Imagine a future where agriculture depends not just on crops and livestock, but artificial intelligence, mobile apps, microbes and good old-fashioned teamwork.

That’s the scenario envisioned by a committee of scientists, who last summer were recruited by the National Academy of Sciences to answer one question: What key advances over the next decade are essential to feed 8.6 billion people by 2030?

Today they released “Science Breakthroughs 2030,” a report with input from nearly 150 experts from different disciplines on the critical research needed to transform food and agriculture. And while there’s plenty of talk about more resilient plants and animals, the report highlights several areas of research that are less intuitive.

High time for a breakthrough

“Science Breakthroughs 2030” has been called agriculture’s moonshot and Green Revolution 2.0. The first Green Revolution ushered in a suite of new technologies that increased crop yields dramatically. The rate of increase has since begun to stagnate, and recent yield-boosting solutions have been accompanied by novel problems.

A few strong-performing crops replaced several less dependable varieties, leaving our homogenous food supply more susceptible to disease.
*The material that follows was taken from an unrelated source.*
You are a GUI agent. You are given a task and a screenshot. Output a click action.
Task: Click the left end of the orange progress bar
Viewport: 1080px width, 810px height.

The pesticides and fertilizers that helped stave off famines have also come with costs — financial and environmental. And while yields continue to grow, the world’s population has grown faster, and climate change has introduced a new suite of challenges unappreciated in the post-World War II era of the original Green Revolution.

Meanwhile, funding for and interest in agricultural research has not kept pace with the rising challenges. “The ag[riculture] and food sector has been under-funded for decades,” said committee co-chair Sue Wessler in a webinar releasing the report. International funding for agricultural research, on the other hand, has increased dramatically, particularly in India and China, she said.

The report’s release is timely as the 2018 farm bill is queued up for a Congressional Conference. The National Institute of Health and National Science Foundation saw unprecedented increases in funding this year. Science Breakthroughs 2030 could help funding for agricultural research receive the same attention.

Five key advancements

The report breaks the critical advancements into five key areas:

  1. Science is not enough

The global food system is, well, a system, and it’s a big one. To tackle a systems problem, we need a systems approach. That means transdisciplinary teamwork between many types of scientists, economists, regulators, behavioral psychologists and more.

That’s tougher than it sounds. Researchers in different fields speak different languages and getting them to work together “requires a cultural shift,” said committee member Corrie Brown. Concentrated efforts are needed to help bring diverse experts together to solve a common problem. “Funding agencies are going to have to hold hands,” she added.

  1. Plant and animal diagnostics

Sensors for monitoring the health of crops in the field or chickens in a poultry barn have been around for a while. But these technologies aren’t that widely used and their capabilities could be greatly expanded.

The Science Breakthroughs team imagines a future where mobile apps connected to smart devices could alert farmers in real time to animals that are sick or particular areas in a field that need water.

  1. Data for days

All these sensors and GPS monitoring systems will generate a lot of data. All that data is a wealth of information that takes some serious computing power to tap.

Agriculture needs an informatics revolution. In addition to attracting talented data scientists, new technologies such as artificial intelligence could be developed to help manage and learn from agricultural data.

  1. Gene editing

Not surprisingly, gene editing will continue to play a major role in the future of agriculture. Gene editing allows scientists to tap the genetic potential of wild species and tweak specific traits without muddying up the gene pool by breeding our best stock with less desirable relatives.

New gene editing technologies such as CRISPR will help scientists develop crops that are resistant to pests and pathogens, more nutritious and adapted to the changing climate. CRISPR can also help address animal welfare issues and decrease the environmental footprint of meat production.

  1. Look to the bacteria

Plants and animals aren’t the only creatures critical to our food system. Bacteria team up with crops to take up soil nutrients and help cows digest grasses.

We are just beginning to understand the positive impact that our own microbiomes have on human health, and plant and animal microbiome research is a ways behind.

If we understand agricultural microbiomes, we can make changes that shift the system in favor of the good bugs; that means plants and animals that are more resistant to pathogens and use nutrients more efficiently.

Looking forward

The two words that epitomize the committee’s discussion today are resilient and sustainable. We need convergent, transdisciplinary initiatives to advance our understanding of agricultural systems and develop new technologies to produce resilient crops and livestock in a way that is more sustainable than what has become the status quo.

Continued investment in the cooperative extension system is also essential to make sure novel technologies and cultural shifts are implemented. Finally, a renewed emphasis on training the next generation of food and agricultural scientists is essential for replacing the aging workforce and filling jobs that already have high vacancies at every level of this sector.

Most importantly, funding for agricultural research needs to match the magnitude of the challenges ahead. Because, as committee co-chair John Floros put it, “just because we have an abundant food supply today does not mean we will have an abundant food supply tomorrow.”